Identification and characterization of a salivary gland enhancer. K.D. Henderson , D.J. Andrew. Department of Cell Biology and Anatomy, Johns Hopkins University School of Medicine, Baltimore, MD 21205, (410)614-2645.

   Our lab studies the morphogenesis of the embryonic salivary gland as a model for regulation of gene expression by homeotic genes. Salivary glands form early in embryogenesis in parasegment 2 (PS2) from a ventral-lateral plate of cells. The function of the homeotic genes Sex combs reduced ( Scr), extradenticle (exd), and homothorax (hth) are required to activate salivary gland gene expression. However these genes do not activate salivary gland gene expression in the dorsal region of PS2 due to Decapentaplegic (DPP) signaling. Characterizing a salivary gland enhancer will therefore allow us to determine how homeotic gene activity is spatially restricted.
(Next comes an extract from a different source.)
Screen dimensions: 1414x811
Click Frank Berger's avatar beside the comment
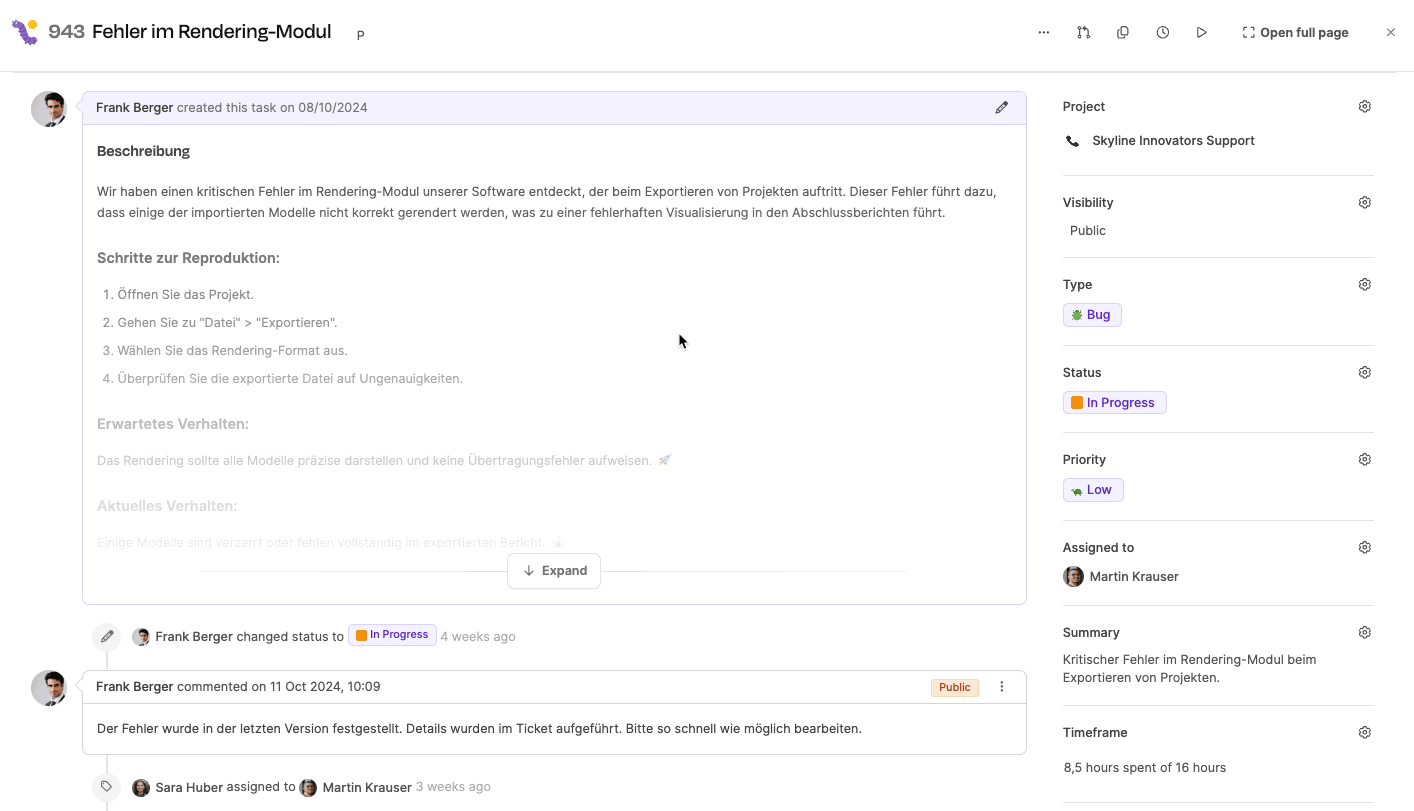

We have identified a 12 kb salivary gland enhancer from the dCREB-A gene, that drives expression of a b-galactosidase reporter gene in the salivary gland and amnioserosa. We are currently testing this enhancer genetically to determine if its expression is regulated by Scr, exd, hth, and DPP signaling. We are also testing smaller portions of this enhancer to identify the minimal enhancer required for salivary gland expression. Once this enhancer is identified, we will determine what sites are bound by SCR, EXD and HTH and how DPP signaling blocks transcriptional activation from this enhancer in dorsal regions of PS2.